═════ TEXT FOR ANALYSIS

Thank you. We have the next question from the line of Jay Olson from Oppenheimer. Please go ahead.
Hey. Congrats on all the progress, and thanks for taking the questions. Just to follow up on some of the factors that informed your decision to initiate the phase III oral study in the Q4, did you want to see the results of the phase I maintenance study in the Q3 before starting the phase III oral study in the Q4, or were there other factors involved? We also had a question on VK3019. Can you just talk about your plans for the phase I amylin program, or are you thinking about induction, maintenance, combination? I guess what's kind of on the table there for your amylin program. Thank you.
Yeah. Thanks, Jay. For the oral study, no, we weren't planning to wait for the data. They're just independent factors. The maintenance data and the initiation of the oral studies, they were not related. With the VK3019 molecule, the first study will be, you know, before you think about combos and that sort of thing, first you want to understand the compound's basic properties. The first two studies will be a SAD study and then a MAD study. We are initiating combo talks with the VK2735 compound. Longer term, I think that's a really promising area to look at.
The initial studies will just be single agent. It'd be kind of the playbook we used for VK2735 with a SAD followed by a 28-day MAD. You know, nice opportunity with this mechanism to, you know, potentially target people who are, you know, little lower BMI, you know, 32 to 34, 35, or people who can't, maybe can't tolerate a GLP-1 and wanna try something different. Both are, you know, very significant opportunities for the amylin program.

══════════

## TASK LIST
a: In the call transcript, which two studies will come first for the VK3019 molecule?
b: Rewrite the call transcript from "Yeah. Thanks, Jay." to "to look at.", inclusive, swapping "oral" for "injectable".

═════ DATA EXTRACTS

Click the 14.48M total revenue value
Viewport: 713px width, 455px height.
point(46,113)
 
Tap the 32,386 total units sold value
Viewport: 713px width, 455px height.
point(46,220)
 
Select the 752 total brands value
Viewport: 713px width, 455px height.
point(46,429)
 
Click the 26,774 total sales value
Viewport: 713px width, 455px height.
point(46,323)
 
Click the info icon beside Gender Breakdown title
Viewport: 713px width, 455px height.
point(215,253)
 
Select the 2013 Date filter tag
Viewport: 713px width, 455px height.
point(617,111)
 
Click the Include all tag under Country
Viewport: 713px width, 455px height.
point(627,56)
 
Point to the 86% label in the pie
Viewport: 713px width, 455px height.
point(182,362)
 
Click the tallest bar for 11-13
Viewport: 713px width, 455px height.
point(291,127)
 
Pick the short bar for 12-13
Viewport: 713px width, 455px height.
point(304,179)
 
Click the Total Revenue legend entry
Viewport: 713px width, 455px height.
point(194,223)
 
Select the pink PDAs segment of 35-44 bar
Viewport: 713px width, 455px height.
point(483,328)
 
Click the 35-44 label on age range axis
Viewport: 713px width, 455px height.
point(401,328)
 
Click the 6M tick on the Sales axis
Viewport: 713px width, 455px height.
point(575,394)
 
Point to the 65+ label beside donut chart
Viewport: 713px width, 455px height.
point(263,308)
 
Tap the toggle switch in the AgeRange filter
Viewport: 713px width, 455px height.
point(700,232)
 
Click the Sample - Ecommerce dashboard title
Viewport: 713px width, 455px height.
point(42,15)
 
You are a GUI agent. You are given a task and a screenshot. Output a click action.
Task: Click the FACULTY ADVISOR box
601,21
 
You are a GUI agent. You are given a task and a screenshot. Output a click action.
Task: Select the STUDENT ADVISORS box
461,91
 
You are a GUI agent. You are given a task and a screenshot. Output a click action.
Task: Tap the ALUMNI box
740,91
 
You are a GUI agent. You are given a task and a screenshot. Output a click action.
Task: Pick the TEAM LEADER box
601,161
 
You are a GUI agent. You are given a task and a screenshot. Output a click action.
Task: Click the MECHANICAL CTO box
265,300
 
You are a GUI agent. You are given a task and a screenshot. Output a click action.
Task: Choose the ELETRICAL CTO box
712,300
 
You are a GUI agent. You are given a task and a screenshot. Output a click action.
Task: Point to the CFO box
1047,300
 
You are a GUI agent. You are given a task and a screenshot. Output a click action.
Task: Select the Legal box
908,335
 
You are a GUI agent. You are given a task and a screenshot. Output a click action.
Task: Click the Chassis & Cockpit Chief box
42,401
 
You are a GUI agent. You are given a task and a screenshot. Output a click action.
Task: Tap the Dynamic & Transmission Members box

══════════

## RESPONSES BY ITEM NUMBER
a: A SAD study, followed by a MAD study.

b:
Yeah. Thanks, Jay. For the injectable study, no, we weren't planning to wait for the data. They're just independent factors. The maintenance data and the initiation of the injectable studies, they were not related. With the VK3019 molecule, the first study will be, you know, before you think about combos and that sort of thing, first you want to understand the compound's basic properties. The first two studies will be a SAD study and then a MAD study. We are initiating combo talks with the VK2735 compound. Longer term, I think that's a really promising area to look at.